Lunedì le scuole a Guadalajara e in molte altre città messicane sono state chiuse. Tuttavia, il trasporto pubblico è parzialmente ripreso, anche se gli autobus trasportavano pochi passeggeri, poiché le persone hanno assistito a un lento ritorno alla normalità.

Il ministro della Sicurezza Omar Garcia Harfuch ha dichiarato lunedì che almeno 74 persone sono state uccise, tra cui 25 ufficiali della Guardia Nazionale, nell’operazione che ha ucciso il boss del cartello e nelle successive violenze per l’uccisione del 59enne boss della droga, uno degli uomini più ricercati in Messico e negli Stati Uniti.

epa12772352 Veicoli bruciati sul lungomare di Puerto Vallarta, Messico, 23 febbraio 2026. La località turistica segnala disagi visibili dopo la violenza legata all'uccisione del leader del cartello della droga Nemesio Oseguera Cervantes, noto come El Mencho, in un'operazione militare. EPA/Arturo Montero
Veicoli bruciati sul lungomare di Puerto Vallarta, Messico (Arturo Montero/EPA)

“El Mencho” era considerato l’ultimo dei signori della droga che ha agito nella maniera brutale di Joaquin “El Chapo” Guzman e Ismael “El Mayo” Zambada, ora imprigionati, del cartello rivale di Sinaloa. È stato un membro fondatore del CJNG, fondato nel 2009 e cresciuto fino a diventare una delle organizzazioni criminali più violente del Messico.

Dopo la sua uccisione, sospetti membri del CJNG hanno appiccato il fuoco ad automobili in diversi stati e hanno bloccato numerose strade. Hanno anche attaccato banche, distributori di benzina e negozi.
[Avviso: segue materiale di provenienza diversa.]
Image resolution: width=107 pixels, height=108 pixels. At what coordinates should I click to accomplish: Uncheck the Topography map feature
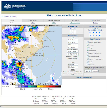pyautogui.click(x=88, y=50)

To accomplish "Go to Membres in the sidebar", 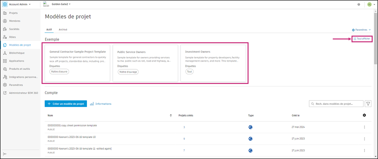I will pyautogui.click(x=15, y=21).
John Holman di Al Jazeera, riferendo da Città del Messico, ha detto che c’è stato un silenzio inquietante nel paese dopo l’uccisione di El Mencho.

“Molte attività commerciali sono chiuse e i camion che il cartello CJNG trascinava lungo le strade per fermare le forze di sicurezza messicane e creare il caos sono stati spostati”, ha detto Holman.
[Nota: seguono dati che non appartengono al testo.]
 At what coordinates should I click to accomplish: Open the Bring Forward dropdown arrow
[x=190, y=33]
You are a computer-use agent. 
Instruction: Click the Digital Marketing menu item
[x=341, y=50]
Nel frattempo, il presidente Sheinbaum ha dichiarato lunedì che la pace è tornata nel paese. “Il Messico è calmo. Ci siamo svegliati senza ostacoli e tutte le attività sono state ripristinate”, ha detto.

La Casa Bianca ha confermato che gli Stati Uniti hanno fornito supporto di intelligence all’operazione per catturare il leader del cartello e ha applaudito l’esercito messicano per aver arrestato un uomo che era uno dei criminali più ricercati in entrambi i paesi.

Sheinbaum ha sottolineato che nell’operazione sono coinvolte solo le forze messicane.

“Non c’è stata alcuna partecipazione all’operazione da parte delle forze statunitensi. Ciò che abbiamo è un sacco di scambio di informazioni fornite dal governo degli Stati Uniti, ma l’intera operazione, dalla sua fase di pianificazione, è responsabilità delle forze federali (del Messico),” ha detto il presidente.

Gli esperti ora avvertono che “l’assenza di una successione diretta” all’interno del CJNG potrebbe portare a vuoto di potere e lotte violente per riempirlo.